When I saw the slope going up from park to road I knew I had just one mile left but I groaned inwardly at the thought of the calf punishing climb to the top. The temptation was to take the last mile slowly, my legs told me I should, but the imminent threat of rain told me not to so I pushed as hard as I could. At this point I had no idea of my overall time and, frankly, right then, I didn’t much care, it was all about finishing and getting indoors before the rain started again. The last half mile was a real struggle, my knee was hurting, I was tired and hungry. Just when I was at my lowest one of the Buddhist nuns from the nearby Buddhist centre walked up the road towards me. She smiled and said a cheery hello as we passed. That smile gave me the final boost I needed to keep going as fast as I could.

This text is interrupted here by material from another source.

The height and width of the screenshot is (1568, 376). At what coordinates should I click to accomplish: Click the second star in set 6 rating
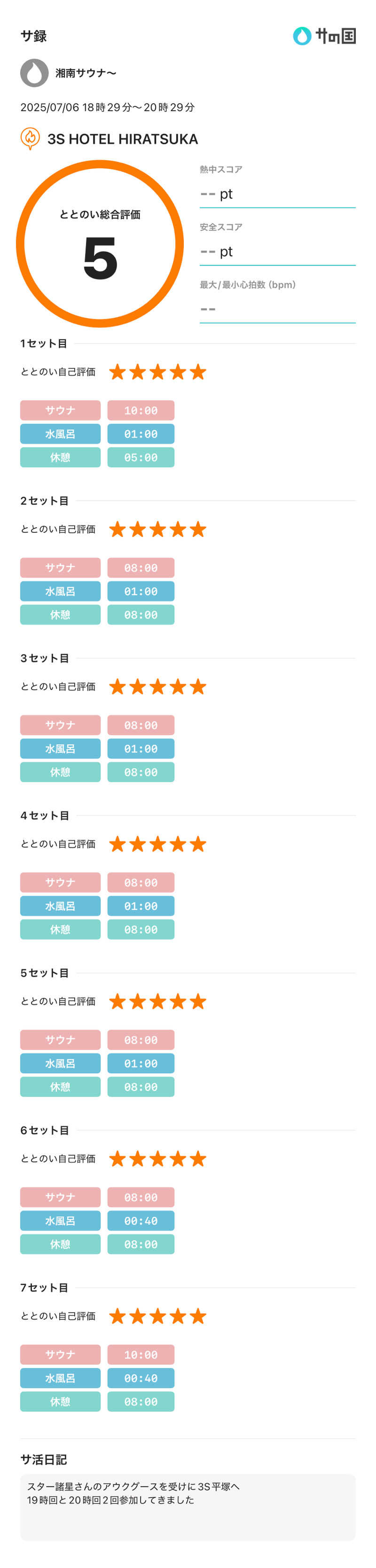coord(138,1159)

I made it just in time. When I added up the three WalkJogRun totals I’d walked twenty six and three quarter miles. The best was to come though, when I added up the three times, I’d done it in under seven hours, six point eight nine eight to be exact which Commando tells me is six hours fifty four minutes. My time for the twenty six mile Moonwalk training first time round was seven and three quarter hours, I’d knocked off almost an hour! That really made my day.
So that was it, the final long walk. Despite a terrible forecast that almost stopped me going out, the weather was kind to me. According to Sirona’s friend there was heavy hail in Winchester not long after I left so I guess I had a lucky escape. My knee was fine after a little stretch out and the one blister, on my little toe, didn’t hurt at all when I was walking.